Mechanical failures account for about 60 percent of all drive failures. Most mechanical failures result from gradual wear, although an eventual failure may be catastrophic. However, before complete failure occurs, there are usually certain indications that failure is imminent. These may include increased heat output, increased noise level, problems with reading and writing of data, a marked increase in the number of damaged disk sectors, and so on.

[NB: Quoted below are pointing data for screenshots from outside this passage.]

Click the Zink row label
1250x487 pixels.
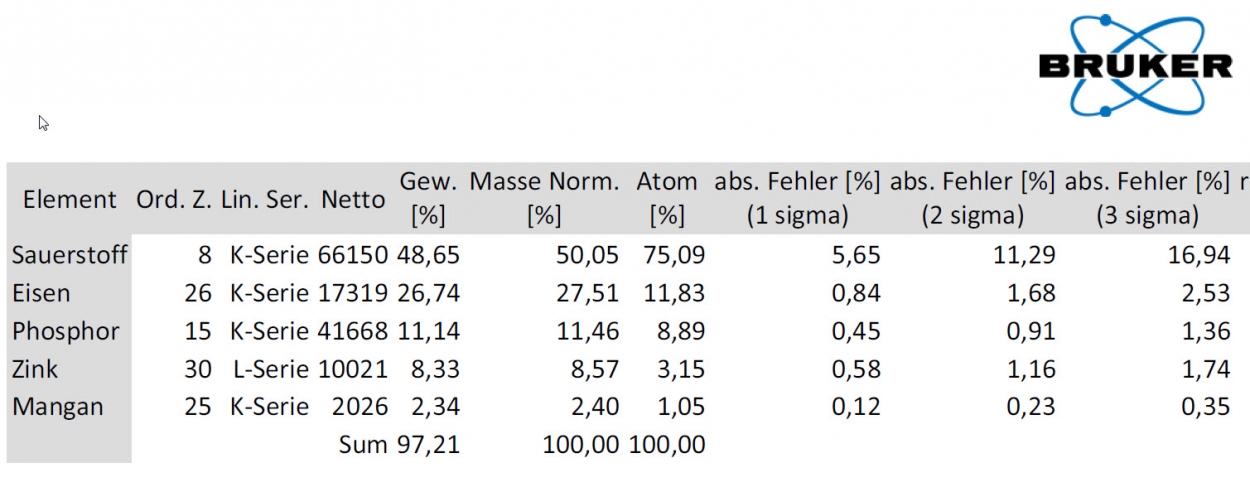click(35, 369)
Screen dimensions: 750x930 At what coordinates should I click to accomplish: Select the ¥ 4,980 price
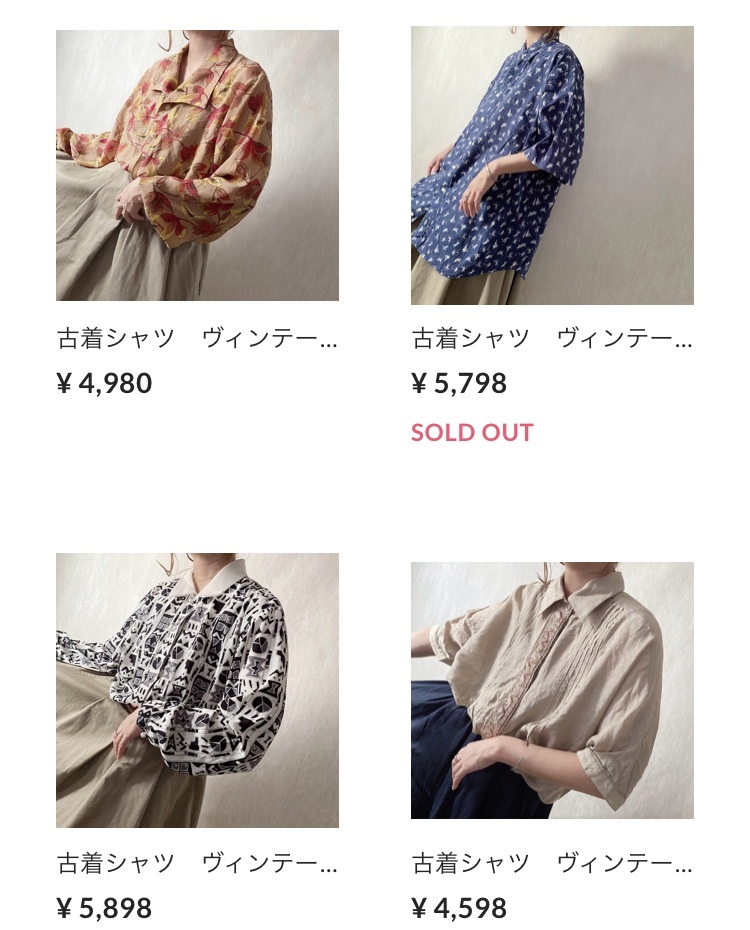tap(104, 383)
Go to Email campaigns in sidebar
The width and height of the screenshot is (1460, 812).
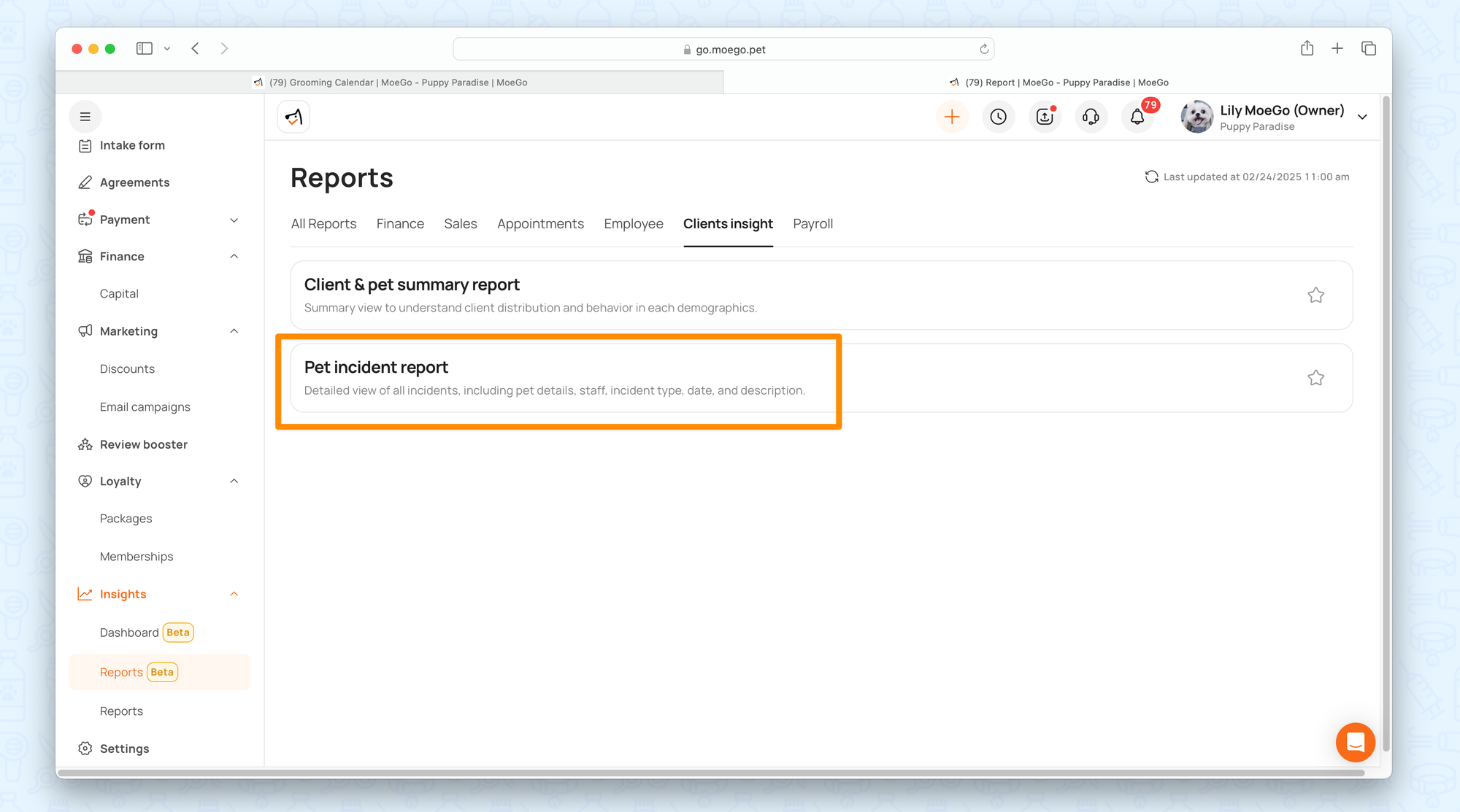coord(145,407)
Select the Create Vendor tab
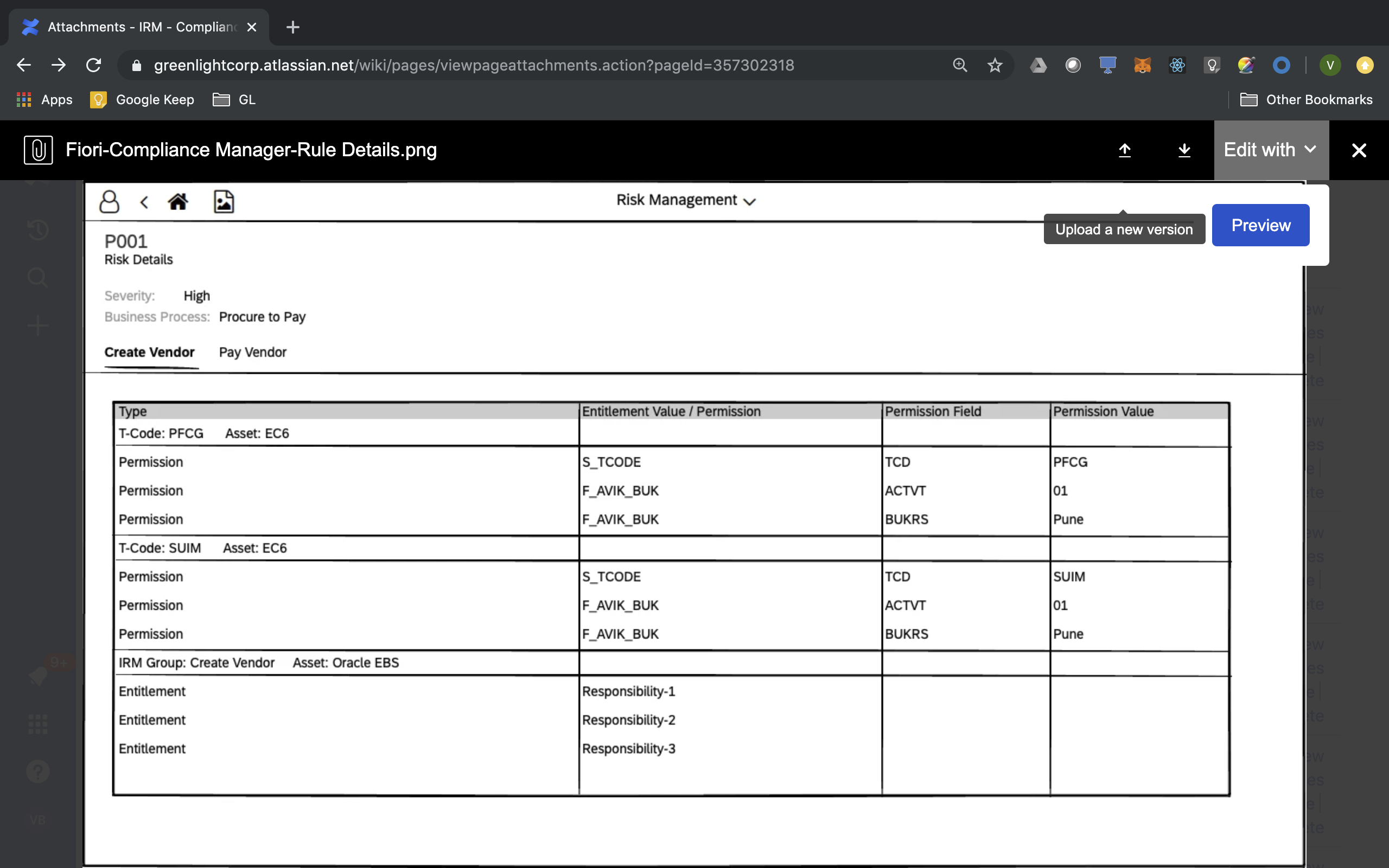 point(150,352)
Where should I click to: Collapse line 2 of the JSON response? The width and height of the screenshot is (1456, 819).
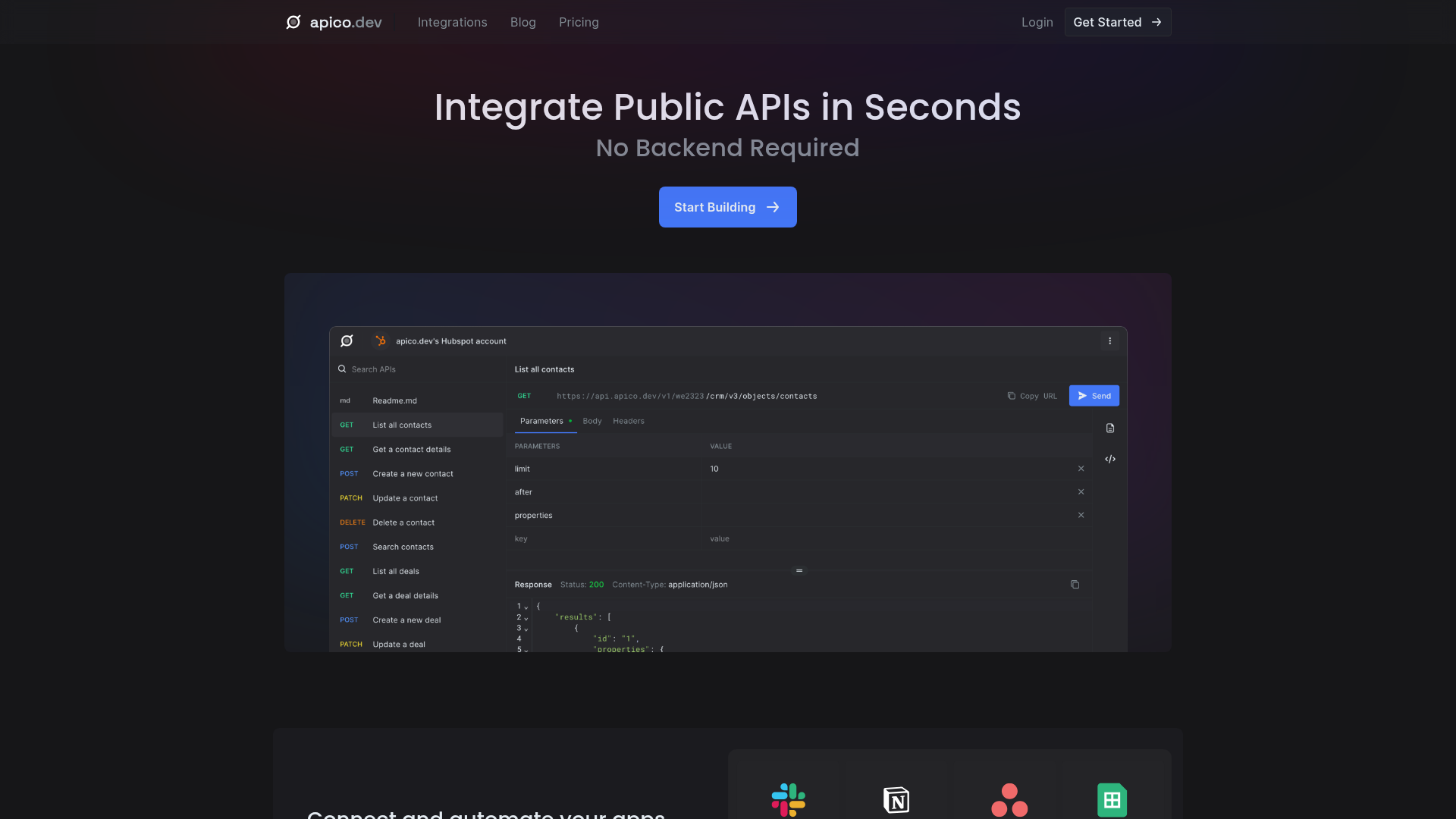[x=526, y=618]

The purpose of S.M.A.R.T. is to warn a user or system administrator of impending drive failure while there is still time to take preventative action, such as copying the data to a replacement device. Approximately 30% of failures can be predicted by S.M.A.R.T. Work at Google on over 100,000 drives has shown little overall predictive value of S.M.A.R.T. status as a whole, but suggests that certain sub-categories of information which some S.M.A.R.T. implementations track do correlate with actual failure rates – specifically, in the 60 days following the first scan error on a drive, the drive is, on average, 39 times more likely to fail than it would have been had no such error occurred. Also, first errors in reallocations, offline reallocations and probational counts are strongly correlated to higher probabilities of failure.
PCTechGuide's page on S.M.A.R.T. (2003) comments that the technology has gone through three phases:
Later, another variant, which was named IntelliSafe, was created by computer manufacturer Compaq and disk drive manufacturers Seagate, Quantum, and Conner . The disk drives would measure the disk’s "health parameters", and the values would be transferred to the operating system and user-space monitoring software. Each disk drive vendor was free to decide which parameters were to be included for monitoring, and what their thresholds should be. The unification was at the protocol level with the host.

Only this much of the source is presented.